# MONAI Optimisations for JADE
## 

### Eric Kerfoot, King's College London, eric.kerfoot@kcl.ac.uk
### MONAI Developers, https://monai.io

### How to Optimise Workflow
* What components should be considered for the platform we're on?
  * Loading data efficiently
  * Transforming data quickly
  * Perform network training quickly
  * Saving results efficiently
* Many elements (model, loss function, training process) are independent factors
* Data probably should be preprocessed for optimised loading during training

We'll make our test dataset:

In [3]:
import tempfile
import nibabel as nib
import numpy as np
from monai.data import create_test_image_3d

fn_keys = ("image", "label")  # filename keys for image and seg files
root_dir = tempfile.mkdtemp()
filenames = []

for i in range(100):
    im, seg = create_test_image_3d(128, 128, 128, num_objs=6, num_seg_classes=2, rad_max=30)
    im_filename = f"{root_dir}/im{i}.nii.gz"
    seg_filename = f"{root_dir}/seg{i}.nii.gz"
    filenames.append({"image": im_filename, "label": seg_filename})
    nib.save(nib.Nifti1Image(im, np.eye(4)), im_filename)
    nib.save(nib.Nifti1Image(seg, np.eye(4)), seg_filename)

### Dataset Caching

* MONAI provides `Dataset` classes to implement different forms of caching
* This relies on running deterministic transforms once and then during training only using randomised transforms
* The simplest is `CacheDataset` which loads data entirely into memory by applying the first deterministic transforms to each data item given to it
* When items are requested, any further transforms are applied.
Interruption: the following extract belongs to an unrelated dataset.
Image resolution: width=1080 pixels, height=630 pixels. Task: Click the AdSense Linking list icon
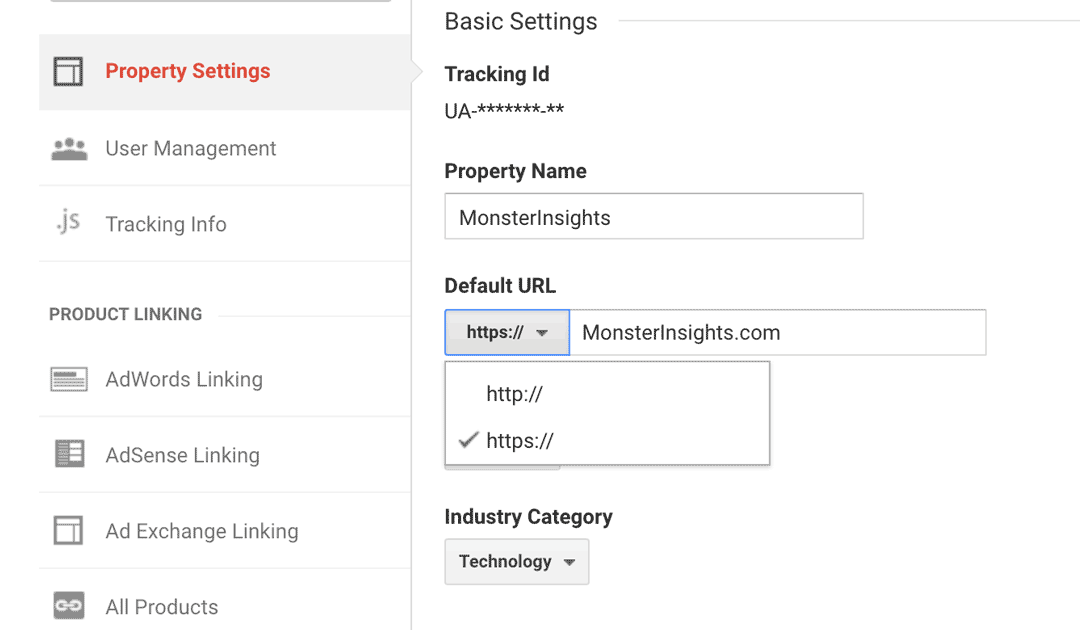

![Untitled.png](attachment:Untitled.png)

In [7]:
import torch
torch.multiprocessing.set_sharing_strategy('file_system')
from monai.data import CacheDataset, DataLoader
from monai.transforms import Compose, LoadImaged, EnsureChannelFirstd, ScaleIntensityd
trans=Compose([
    LoadImaged(keys=fn_keys),
    EnsureChannelFirstd(keys=fn_keys),
    ScaleIntensityd(keys=fn_keys)
])

ds = CacheDataset(filenames, transform=trans)

dl = DataLoader(ds, num_workers=8)

%time all_items=list(dl)

Loading dataset: 100%|██████████| 100/100 [00:03<00:00, 25.96it/s]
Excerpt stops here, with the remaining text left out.